Pharmaceutical companies have made significant progress in their search for a coronavirus vaccine. However, the more significant bit is the time of the arrival of a COVID-19 vaccine. If WHO scientists Soumya Swaminathan is to be believed the wait could be for as long as a year. During a press conference on Saturday, Swaminathan said, "Eight vaccines are being developed by different companies in India. Normally, it takes five to ten years to develop a vaccine. However, due to the pandemic, it will now take up to one and half years at least."
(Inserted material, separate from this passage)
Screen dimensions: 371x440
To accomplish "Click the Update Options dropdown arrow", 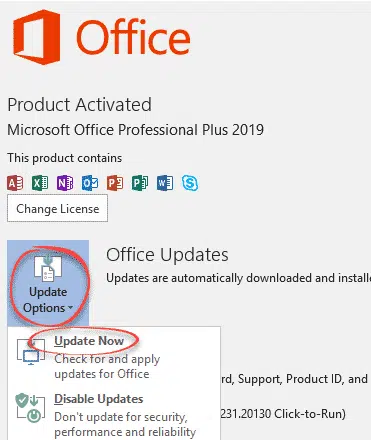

But concerns abound as a new strain might throw the spanner in the works. Malaysia recently discovered a new strain of coronavirus that is said to be 10 times more infectious. That strain, D614G, was predominantly found in the European countries and the US. The strain was detected in a cluster that emerged from an Indian restaurateur who violated the 14-day quarantine order upon arrival from India. The strain was also found in a cluster of people arriving from the Philippines. "People need to be wary and take greater precautions because this strain has now been found in Malaysia," said the country's Director-General of Health Noor Hisham Abdullah. Abdullah also expressed concerns over the efficacy of the coronavirus vaccine in the works due to the new strain.
Nevertheless, coronavirus vaccine trials are progressing at full speed. In fact, in his Independence Day speech, Prime Minister Narendra Modi said that India is currently testing three COVID-19 vaccines. When approved, the country would start production of the candidates.
Here are the latest developments on coronavirus vaccine:
Russia's Sputnik V: Russia has produced the first batch of COVID-19 vaccine, Sputnik V, the health ministry said hours after they started manufacturing. The country said that the coronavirus vaccine will be rolled out by end of month. President Vladimir Putin has assured the public that it is safe, adding that one of his daughters had taken it as a volunteer and felt good afterwards. Moscow's Gamaleya Institute that developed the vaccine had previously said that Russia would be produce about 5 million doses a month by December-January.
However concerns over the accelerated efforts of the Russians remain. Some scientists believe that the country is putting national prestige before safety amid the global race to develop a vaccine against the disease.
CanSino: The Chinese vaccine specialist has won a patent approval from Beijing for its coronavirus candidate, Ad5-nCOV. It is the first COVID-19 vaccine patent granted by China, state-owned newspaper People's Daily reported on Sunday. China's National Intellectual Property Administration said that the patent was issued on August 11. Saudi Arabia said this month it plans to begin Phase III clinical trials for the CanSino vaccine. CanSino has said it is also in talks with Russia, Brazil and Chile to launch Phase III trials in those countries.
CureVac: German biotech firm has said that it does not rule out a speedy approval process for its coronavirus vaccine candidate. The company said on Friday that it expects to put its vaccine on the market by mid-2021. Considering the push for speedy approval suggests that the company is aiming for an earlier release date. "We are not ruling out accelerated approval, but this can only be achieved in close cooperation with the authorities," said CEO Franz-Werner Haas. CureVac is backed by Microsoft founder Bill Gates.
AstraZeneca: Drugmaker AstraZeneca has signed an agreement with the European Union to deliver 400 million doses of its COVID-19 vaccine for no profit. Under the agreement, EU countries would be able to access the coronavirus vaccine in an equitable manner. The drugmaker's deal is bigger than other supply arrangements inked with other governments till date but smaller than the licensing agreement it has with Serum Institute of India for 1 billion doses.